MPI
Software with MPI support can run on multiple nodes, and in this case the software is launched with one or more tasks (instances) per node. All these tasks use the network for inter-node communication. The following is an example of a jobscript that can be used for MPI applications:
#!/bin/bash #SBATCH --nodes=2 #SBATCH --ntasks-per-node=4 #SBATCH --time=01:00:00 #SBATCH --mem-per-cpu=2000 module purge module load foss/2023a # compile our source code; not required if this has been done before mpicc -o ./my_mpi_app my_mpi_app.c srun ./my_mpi_app
Here we request two nodes with four tasks on each node, i.e. in total we will be running 8 tasks (on 8 CPUs). The important aspect for an MPI application is that we launch it using srun
, which is a scheduler commands that ensures that the application is started on all allocated resources and with the right number of tasks. Also MPI's own mpirun
can be used, but we generally recommend to use srun
.
Currently, two MPI implementations are supported/installed on Hábrók: OpenMPI and Intel MPI.
OpenMPI
OpenMPI is part of the foss
toolchains, and this is used for most of the MPI applications that are available on Hábrók.
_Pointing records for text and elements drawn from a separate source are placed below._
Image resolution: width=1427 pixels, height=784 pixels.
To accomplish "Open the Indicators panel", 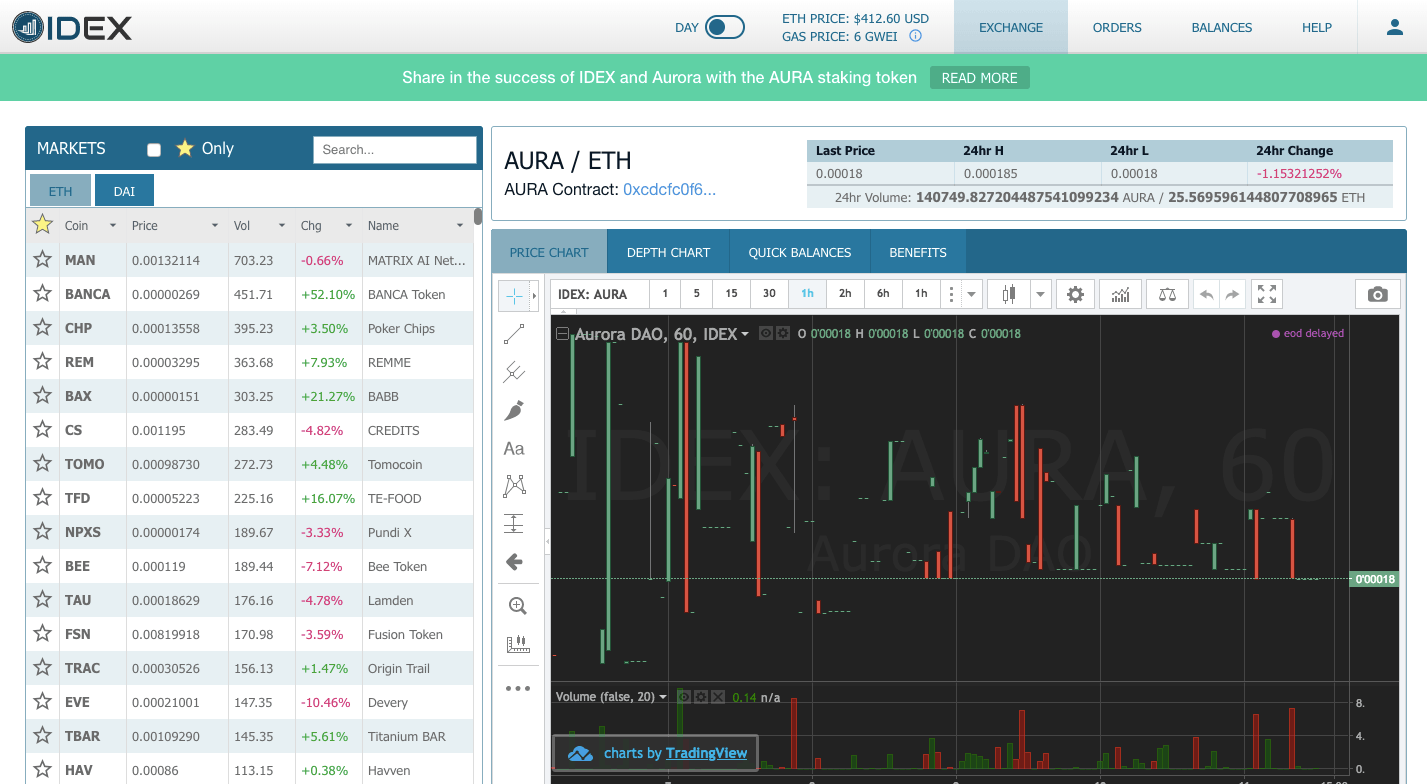I will point(1120,293).
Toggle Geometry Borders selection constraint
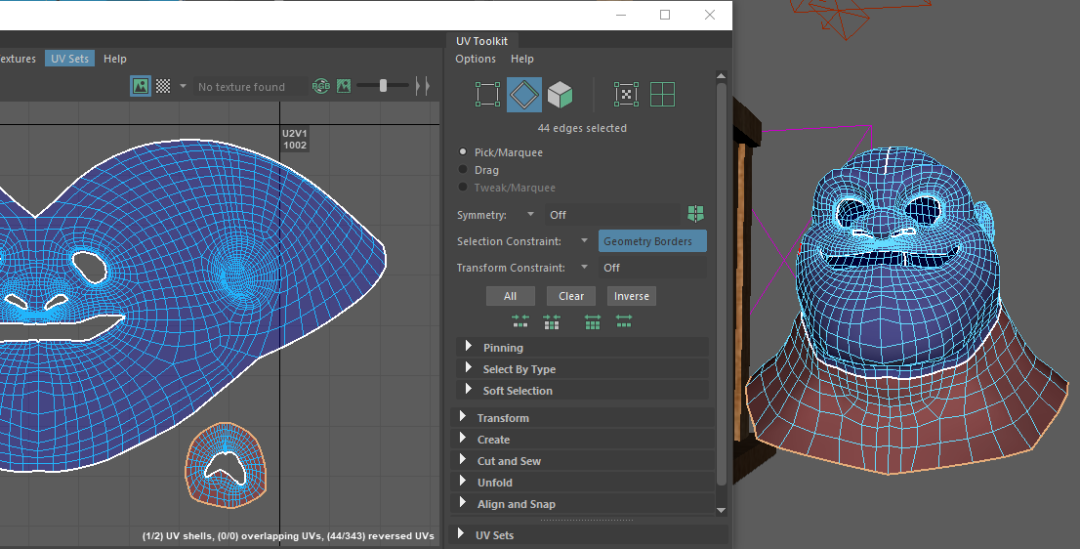Screen dimensions: 1080x549 pos(652,241)
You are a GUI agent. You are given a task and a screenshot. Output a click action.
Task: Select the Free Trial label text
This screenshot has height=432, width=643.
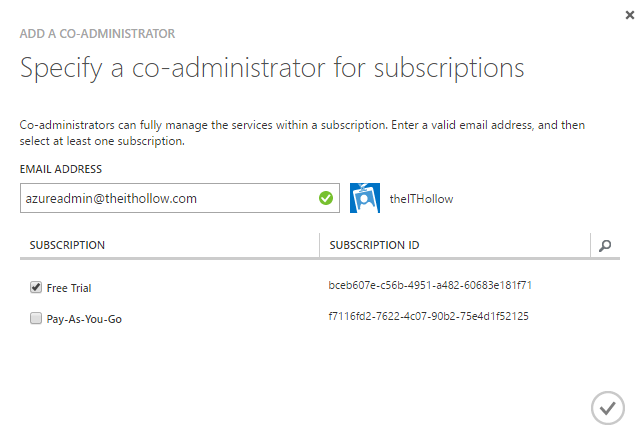[69, 288]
If you're compiling custom software and want to use the GCC compilers, this is the recommended MPI. The jobscript that we showed earlier should work fine for these applications.
Intel MPI
Intel MPI is available as part of the intel
toolchains. Intel MPI does not integrate as well with the scheduler as OpenMPI does, which means that we need to provide an additional setting in a jobscript in order to be able to launch our applications with srun
:
export I_MPI_PMI_LIBRARY=/usr/lib64/libpmi2.so srun ./my_mpi_app
Note: mpirun
can also be used for launching Intel MPI applications, but after a recent upgrade of the Slurm scheduler it seems that this sometimes leads to connection issues, in particular when using larger number of nodes:
[bstrap:0:-1@node15] check_exit_codes (../../../../../src/pm/i_hydra/libhydra/demux/hydra_demux_poll.c:117): unable to run bstrap_proxy on node16 (pid 859263, exit code 49152) [bstrap:0:-1@node15] poll_for_event (../../../../../src/pm/i_hydra/libhydra/demux/hydra_demux_poll.c:159): check exit codes error [bstrap:0:-1@node15] HYD_dmx_poll_wait_for_proxy_event (../../../../../src/pm/i_hydra/libhydra/demux/hydra_demux_poll.c:212): poll for event error [bstrap:0:-1@node15] HYD_bstrap_setup (../../../../../src/pm/i_hydra/libhydra/bstrap/src/intel/i_hydra_bstrap.c:1061): error waiting for event [bstrap:0:-1@node15] upstream_cb (../../../../../src/pm/i_hydra/libhydra/bstrap/src/hydra_bstrap_proxy.c:356): error setting up the bstrap proxies [bstrap:0:-1@node15] HYDI_dmx_poll_wait_for_event (../../../../../src/pm/i_hydra/libhydra/demux/hydra_demux_poll.c:80): callback returned error status [bstrap:0:-1@node15] main (../../../../../src/pm/i_hydra/libhydra/bstrap/src/hydra_bstrap_proxy.c:628): error sending proxy ID upstream ... [mpiexec@node1] HYD_sock_write (../../../../../src/pm/i_hydra/libhydra/sock/hydra_sock_intel.c:362): write error (Bad file descriptor)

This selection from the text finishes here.